Following a week of unbroken green, the FTSE 100 has remained in the red so far this week after it fell on Wednesday.
The index, which contains some of London's biggest listed companies, was struggling to make much of a move either way through most of Wednesday.
It spent most of the time hovering around 6,754 points, where it had closed on Tuesday, before finally dropping to 6,745.52 as markets closed.
The 8.59 point drop only removes around 0.1% of the index's value.
In the end, it was a falling oil price which helped decide the FTSE's direction on Wednesday, said Connor Campbell, an analyst at Spreadex.
"Brent Crude's retreat from its early 11-month high, and BP and Shell subsequently going in the wrong direction themselves, nixed the FTSE's hopes of mounting a recovery this Wednesday," he said.
Brent hit $56.08 per barrel, down 0.9%.
Persimmon was also weighing on the index. The housebuilder said that property sales were slowing in the UK as the Government's stamp duty holiday is set to end in March. Its shares closed the day down 6.2%.

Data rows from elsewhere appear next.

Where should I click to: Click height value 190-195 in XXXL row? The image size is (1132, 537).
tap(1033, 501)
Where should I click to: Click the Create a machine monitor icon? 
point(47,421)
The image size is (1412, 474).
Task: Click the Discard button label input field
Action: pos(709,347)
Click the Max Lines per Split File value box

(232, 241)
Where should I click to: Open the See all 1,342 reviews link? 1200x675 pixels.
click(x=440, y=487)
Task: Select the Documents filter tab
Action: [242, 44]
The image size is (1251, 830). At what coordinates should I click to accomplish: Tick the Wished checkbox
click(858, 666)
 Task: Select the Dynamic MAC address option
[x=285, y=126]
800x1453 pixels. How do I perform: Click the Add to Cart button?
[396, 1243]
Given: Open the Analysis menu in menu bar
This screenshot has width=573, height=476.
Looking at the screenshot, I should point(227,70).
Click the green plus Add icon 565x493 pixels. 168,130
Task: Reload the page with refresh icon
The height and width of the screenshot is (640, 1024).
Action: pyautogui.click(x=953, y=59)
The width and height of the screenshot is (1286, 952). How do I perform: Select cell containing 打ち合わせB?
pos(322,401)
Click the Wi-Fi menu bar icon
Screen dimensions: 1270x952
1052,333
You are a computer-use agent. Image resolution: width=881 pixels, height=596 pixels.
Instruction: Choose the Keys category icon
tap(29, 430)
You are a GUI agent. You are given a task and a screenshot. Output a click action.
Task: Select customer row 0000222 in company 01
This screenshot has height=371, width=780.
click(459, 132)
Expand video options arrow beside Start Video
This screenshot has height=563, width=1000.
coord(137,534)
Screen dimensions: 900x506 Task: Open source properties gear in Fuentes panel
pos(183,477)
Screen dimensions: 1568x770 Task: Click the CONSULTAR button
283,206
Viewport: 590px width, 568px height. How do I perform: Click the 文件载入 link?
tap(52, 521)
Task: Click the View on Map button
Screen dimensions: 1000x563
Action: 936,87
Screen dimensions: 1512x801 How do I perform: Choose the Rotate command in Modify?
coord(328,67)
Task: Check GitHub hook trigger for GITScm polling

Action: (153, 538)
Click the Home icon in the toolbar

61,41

Mr Campbell added: "The index wasn't helped by firm losses in its banking and mining sectors, as well as Just Eat's 4.6% slide following the reveal that its underlying profit margins dramatically shrank in the fourth quarter due to aggressive investment in expansion."
Markets also remained calm abroad. In New York, traders will be watching what happens in Congress, where the House of Representatives on Wednesday started debating the impeachment of Donald Trump.
If it passes both the House and the Senate, it would bar Mr Trump, who has only a week left as president, from ever running for public office again.
"It would be fascinating to see how investors would greet that news, and whether the removal of Trump from the political sphere for good would be a significant market mover, be it to the positive or the negative," Mr Campbell said.
France's Cac index closed the day up 0.2%, while the Dax in Germany rose 0.1%. Currency markets were also subdued, as sterling dropped 0.3% to 1.3624 dollars and rose 0.1% to 1.1205 euros.
Just Eat Takeaway.com said that orders had jumped 58% in the UK in the last quarter of 2020. But investors were less impressed, sending shares down 4.3%.
Another loser was PageGroup, whose shares tumbled 2.8% on the news that its gross profits had dropped by a fifth towards the end of last year.
William Hill's shares stayed nearly unchanged, up 0.2%, after it said it would make an annual £30 million loss.
Asos's predictions that the pandemic could boost its profits by £40m sent its shares up by 2%.
Morrisons' shares rose 2.8% as it revealed plans to become the first supermarket to pay its staff more than £10 per hour, at least.